TASK INSTRUCTIONS
Format the data below as a numbered list with one line per entry, dropping any blank lines.

RECORDS FOR THIS EXERCISE

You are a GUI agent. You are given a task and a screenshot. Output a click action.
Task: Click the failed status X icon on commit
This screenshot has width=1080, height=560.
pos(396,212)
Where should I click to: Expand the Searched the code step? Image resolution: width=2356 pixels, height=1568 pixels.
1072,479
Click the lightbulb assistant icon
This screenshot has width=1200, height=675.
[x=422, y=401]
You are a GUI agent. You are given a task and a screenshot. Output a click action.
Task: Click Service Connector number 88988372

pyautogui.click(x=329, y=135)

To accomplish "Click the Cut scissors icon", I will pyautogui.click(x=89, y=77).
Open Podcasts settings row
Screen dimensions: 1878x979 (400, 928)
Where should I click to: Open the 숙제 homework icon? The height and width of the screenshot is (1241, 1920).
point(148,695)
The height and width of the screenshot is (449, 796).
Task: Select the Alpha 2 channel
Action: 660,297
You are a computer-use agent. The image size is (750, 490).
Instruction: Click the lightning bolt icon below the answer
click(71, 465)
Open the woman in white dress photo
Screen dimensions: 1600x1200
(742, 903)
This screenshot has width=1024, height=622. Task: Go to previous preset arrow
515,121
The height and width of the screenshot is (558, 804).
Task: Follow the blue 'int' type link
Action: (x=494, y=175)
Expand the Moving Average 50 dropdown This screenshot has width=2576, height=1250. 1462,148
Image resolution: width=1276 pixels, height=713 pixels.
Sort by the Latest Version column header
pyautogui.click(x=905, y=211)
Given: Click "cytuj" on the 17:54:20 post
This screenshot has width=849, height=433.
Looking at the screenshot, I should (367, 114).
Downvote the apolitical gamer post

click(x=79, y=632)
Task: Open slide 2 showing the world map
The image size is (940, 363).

FINAL ANSWER
1. You are a GUI agent. You are given a task and a screenshot. Output a click action.
2. Task: Click the failed status X icon on commit
3. This screenshot has width=1080, height=560.
4. pos(396,212)
5. Where should I click to: Expand the Searched the code step? Image resolution: width=2356 pixels, height=1568 pixels.
6. 1072,479
7. Click the lightbulb assistant icon
8. This screenshot has width=1200, height=675.
9. [x=422, y=401]
10. You are a GUI agent. You are given a task and a screenshot. Output a click action.
11. Task: Click Service Connector number 88988372
12. pyautogui.click(x=329, y=135)
13. To accomplish "Click the Cut scissors icon", I will pyautogui.click(x=89, y=77).
14. Open Podcasts settings row
15. Screen dimensions: 1878x979 (400, 928)
16. Where should I click to: Open the 숙제 homework icon? The height and width of the screenshot is (1241, 1920).
17. point(148,695)
18. The height and width of the screenshot is (449, 796).
19. Task: Select the Alpha 2 channel
20. Action: 660,297
21. You are a computer-use agent. The image size is (750, 490).
22. Instruction: Click the lightning bolt icon below the answer
23. click(71, 465)
24. Open the woman in white dress photo
25. Screen dimensions: 1600x1200
26. (742, 903)
27. This screenshot has width=1024, height=622. Task: Go to previous preset arrow
28. 515,121
29. The height and width of the screenshot is (558, 804).
30. Task: Follow the blue 'int' type link
31. Action: (x=494, y=175)
32. Expand the Moving Average 50 dropdown This screenshot has width=2576, height=1250. 1462,148
33. Image resolution: width=1276 pixels, height=713 pixels.
34. Sort by the Latest Version column header
35. pyautogui.click(x=905, y=211)
36. Given: Click "cytuj" on the 17:54:20 post
37. This screenshot has width=849, height=433.
38. Looking at the screenshot, I should (367, 114).
39. Downvote the apolitical gamer post
40. click(x=79, y=632)
41. Task: Open slide 2 showing the world map
42. The image size is (940, 363).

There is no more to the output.